### WHAT THIS TASK INVOLVES
Copy out each of the items below word for word, leaving the pictures out.

-- Start PROVIDED RECORDS --

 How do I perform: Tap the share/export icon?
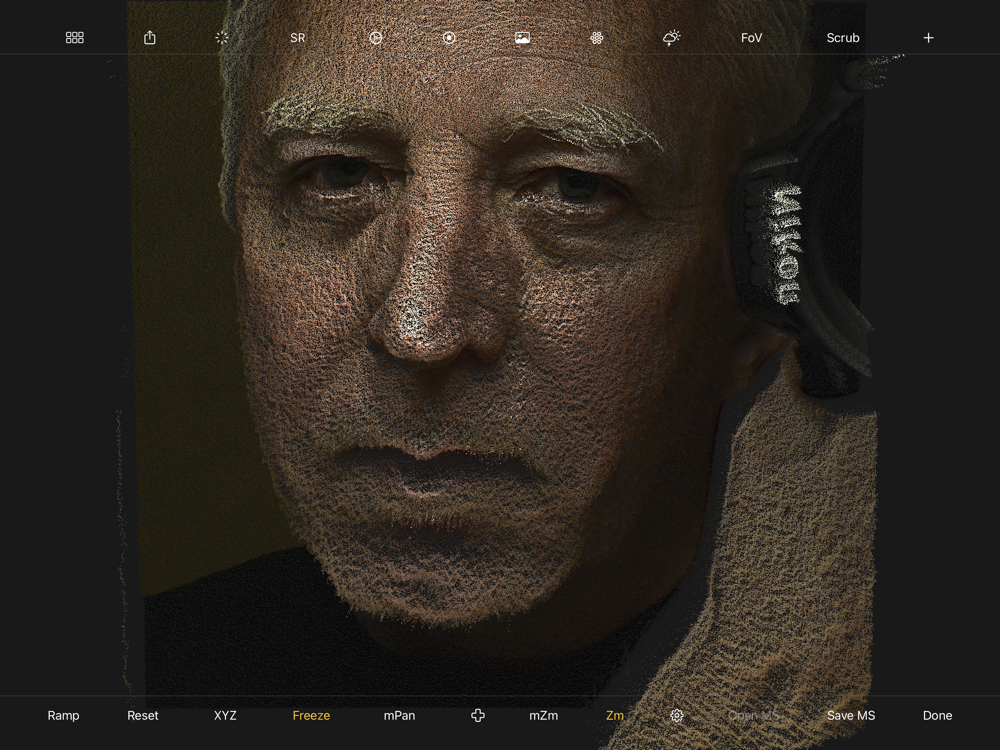[150, 38]
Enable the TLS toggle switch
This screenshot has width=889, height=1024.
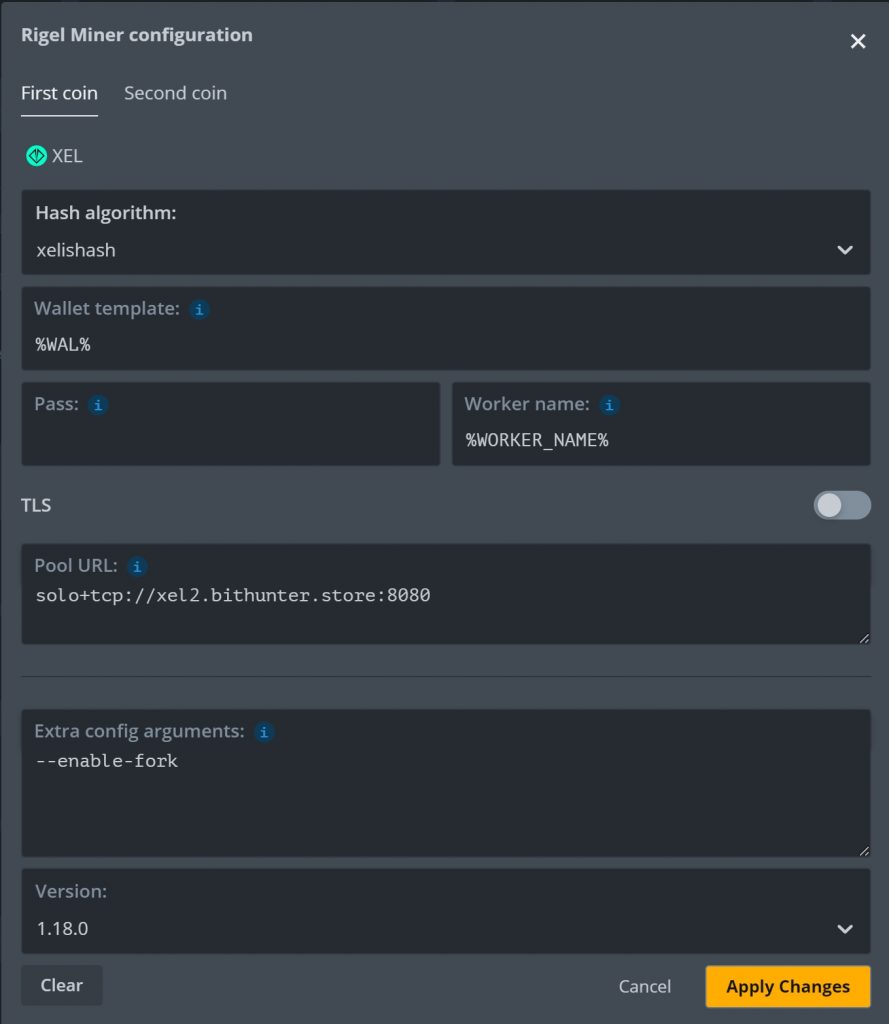(842, 505)
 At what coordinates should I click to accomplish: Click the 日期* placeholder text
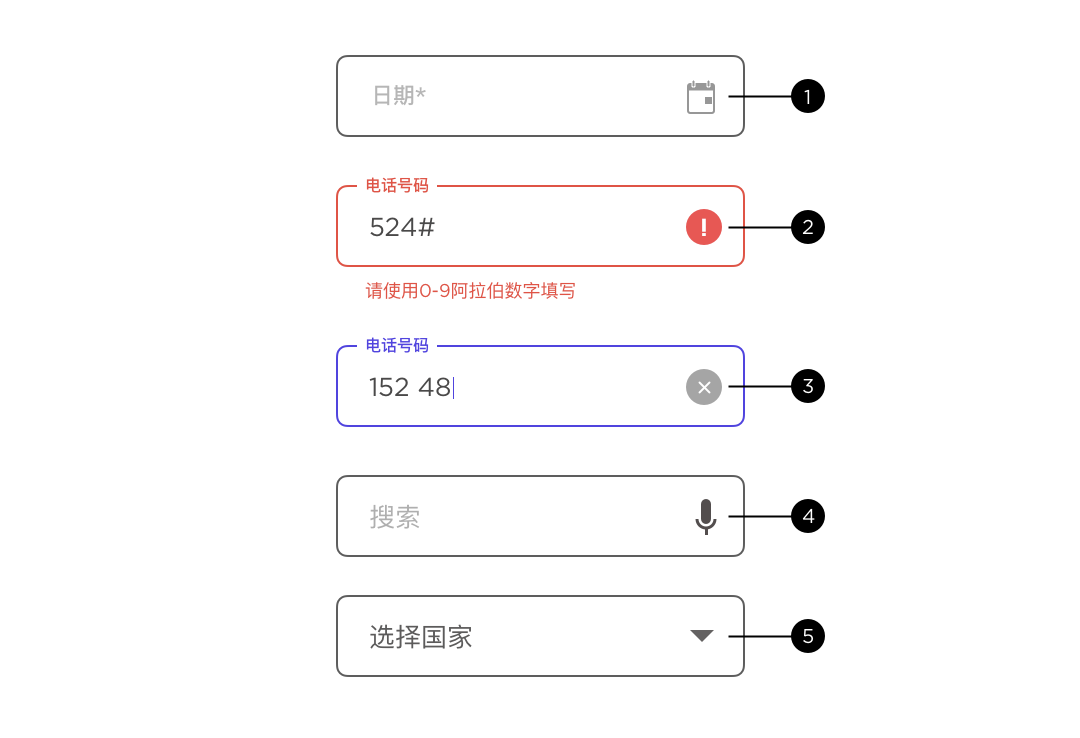pyautogui.click(x=399, y=96)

-- End PROVIDED RECORDS --

### RESULT
 How do I perform: Tap the share/export icon?
[150, 38]
Enable the TLS toggle switch
This screenshot has width=889, height=1024.
(842, 505)
 At what coordinates should I click to accomplish: Click the 日期* placeholder text
pyautogui.click(x=399, y=96)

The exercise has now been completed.